━━━ Given records
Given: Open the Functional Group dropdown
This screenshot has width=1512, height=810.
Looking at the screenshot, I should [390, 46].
━━━━━━
━━━ Given records
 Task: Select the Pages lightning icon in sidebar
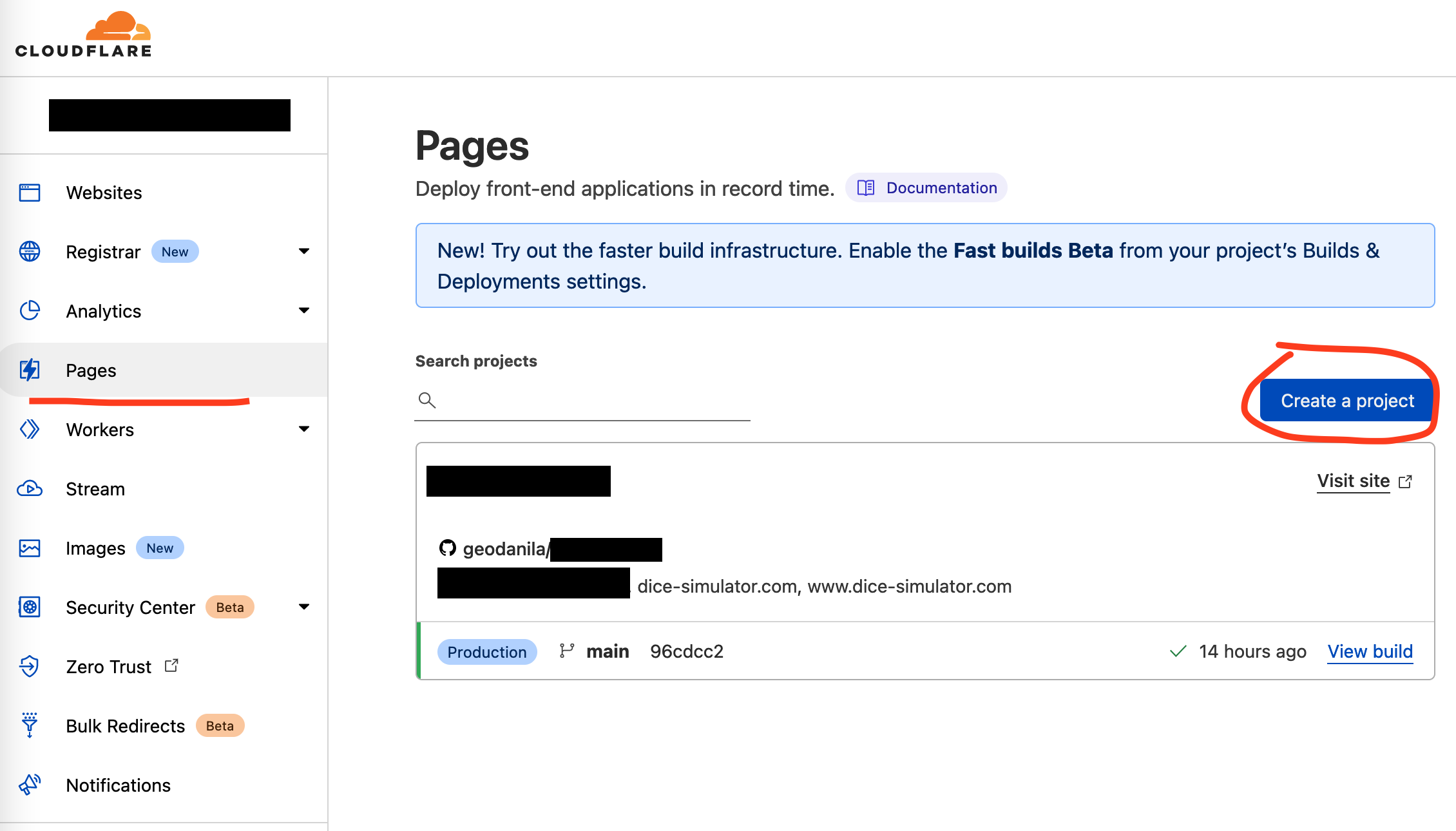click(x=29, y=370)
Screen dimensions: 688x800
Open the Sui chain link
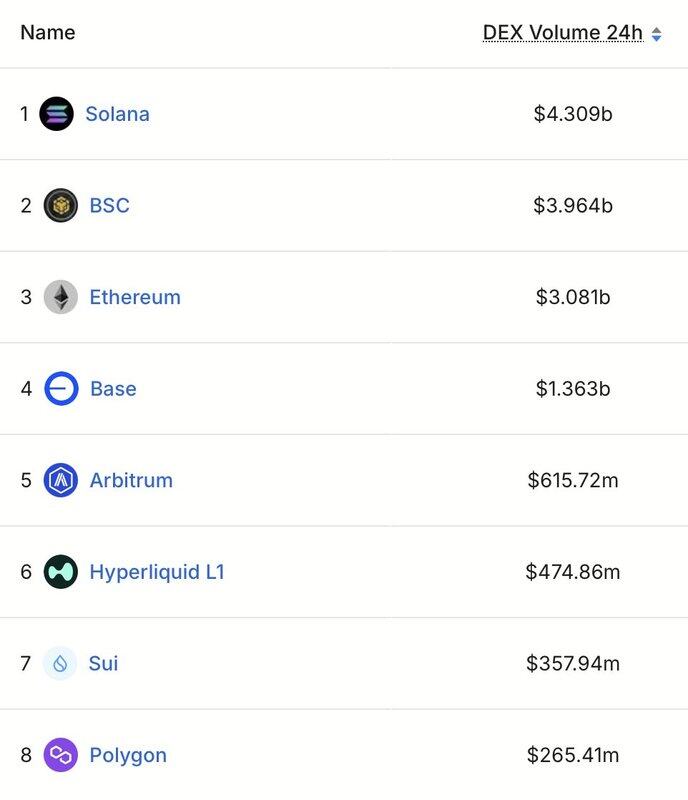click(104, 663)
━━━━━━
━━━ Given records
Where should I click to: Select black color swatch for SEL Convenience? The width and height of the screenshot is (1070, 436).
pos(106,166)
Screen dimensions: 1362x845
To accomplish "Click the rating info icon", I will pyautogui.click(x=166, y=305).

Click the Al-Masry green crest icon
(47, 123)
━━━━━━
## Written request
Write out the material from the line containing "Screen dimensions: 688x800" through the line containing "click(104, 663)", leaving out the pictures.

## Written solution
Screen dimensions: 688x800
Open the Sui chain link
click(104, 663)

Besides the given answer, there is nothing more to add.